I’d put this up as a reply to a review, but this was so bizzare I thought it should make the forums, rather than a buried reply.
Bought my Rigid in July, use it maybe three times a week to cut blanks, almost always 4/4 lumber. Maybe 15 minutes of run time a week.
Had a friend coming over to trim some red oak, so thought I would raise the blade a little. Nada…
Handle got real tight and no blade movement. Tried moving it down, and it went, but got tight again. Now no movement and I noticed the handle was moving out of the saw.
Stopped and took off the back cover to find the chrome plated handle worm shaft out of its backside cast carrier, wedged under the cast gear attached to the motor. All wedged and going nowhere. What to do? Either haul it back to HD or see if I got an easy fix? This thing is hundreds of pounds, and takes hours to assemble!
I decided to try and remove the chrome shaft. After two hours, lifting the motor off its fixed rider and making the motor cast gear clear the chrome worm shaft, I found that I could pull the shaft. Found that the weight of the motor on the shaft had also put a slight bend in the chrome shaft. That I was able to straighten rather easily. But why did it work out of its carrier? Turns out the shaft is held in only with two C clips one on each of the cast carrier hole, both of which were gone, sucked away by my vacuum system. I did find one flat washer in the vacuum chamber, and one was bent up in the worm. This was a true WTF moment… There was relatively small amounts of wood dust in the saw, but I found some sawdust bound in the chrome worm, which maybe hurt, but no vacuum would have sucked out that dust which was mixed with the factory grease in the worm.

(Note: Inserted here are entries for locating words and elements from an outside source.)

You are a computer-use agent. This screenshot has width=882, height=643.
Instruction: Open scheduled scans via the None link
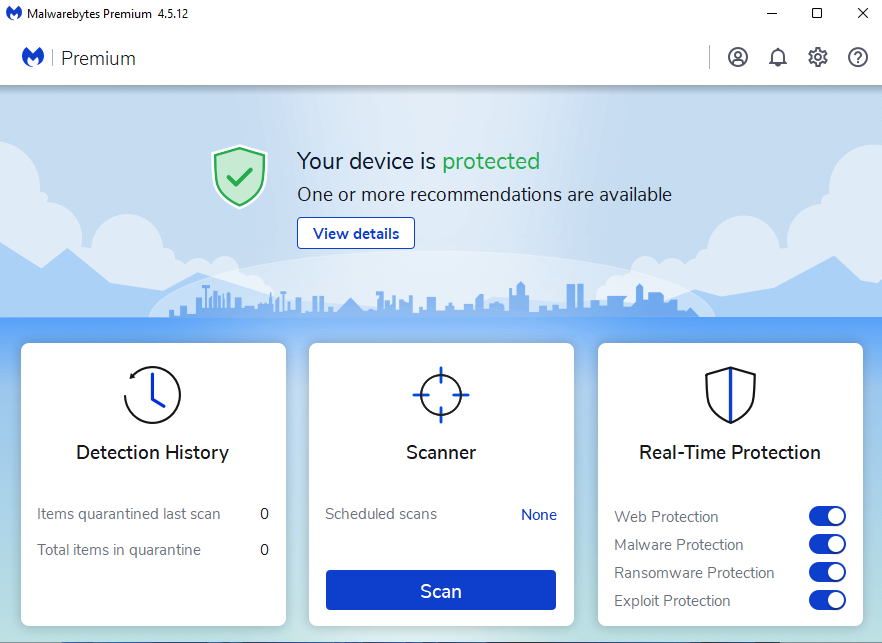538,514
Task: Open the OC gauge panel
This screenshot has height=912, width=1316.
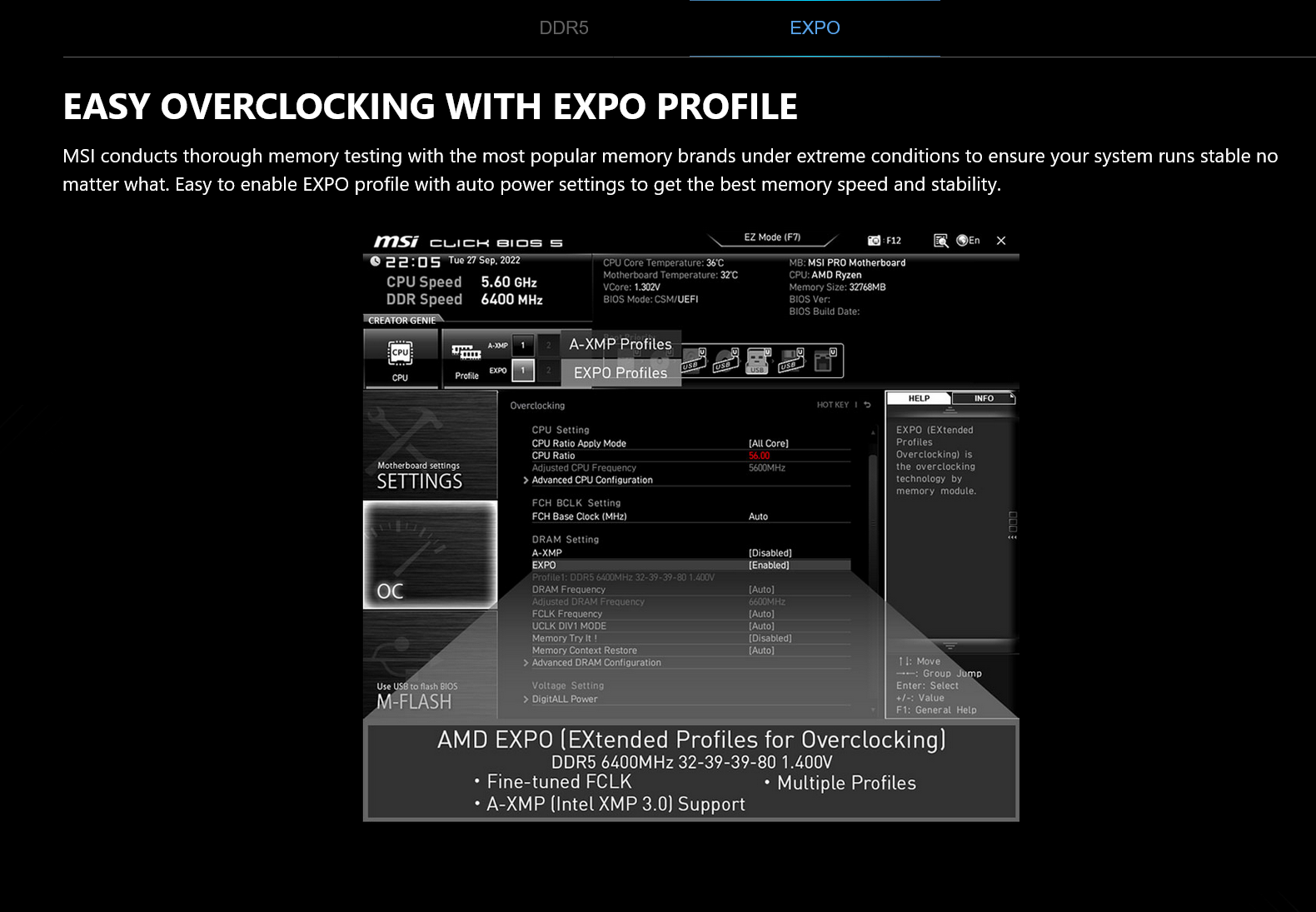Action: click(430, 555)
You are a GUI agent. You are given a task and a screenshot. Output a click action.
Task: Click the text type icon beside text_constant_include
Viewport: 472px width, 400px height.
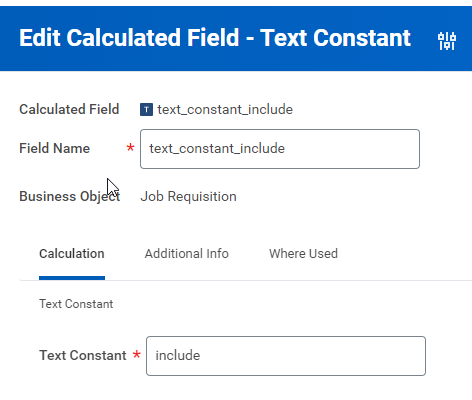point(146,109)
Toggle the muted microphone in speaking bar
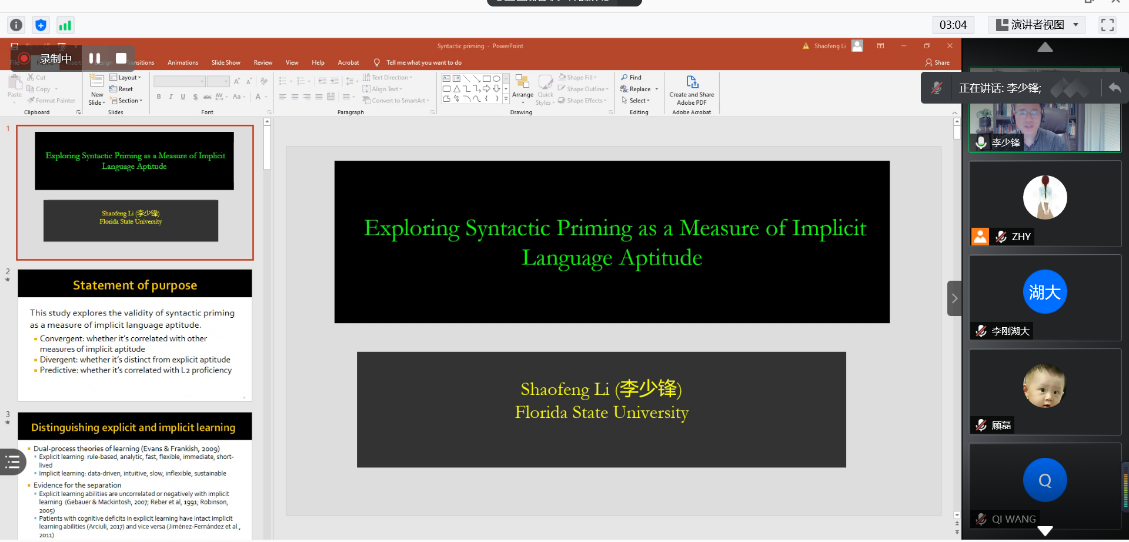Screen dimensions: 1129x542 [x=936, y=88]
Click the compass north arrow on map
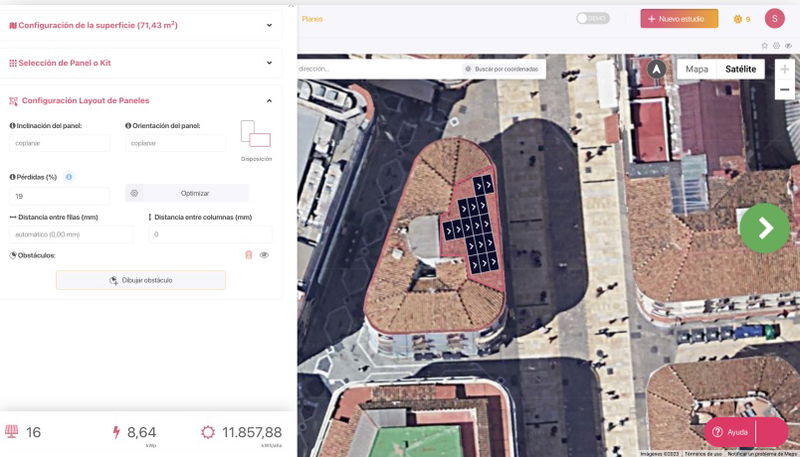Image resolution: width=800 pixels, height=457 pixels. (656, 69)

I plan on visiting my HD with receipt and chrome shaft in hand tomorrow, wanting an explanation on why the C clips came off. I also want to know if HD is prepared to do anything for me, since I am not really equipped to haul a used multi-hundred pound saw back, get another, and have to go back through all the reassembly. This saw is five months old with maybe three-four hours on it. I don’t even lower the blade after cuts, allowing the guard to protect the blade. More later!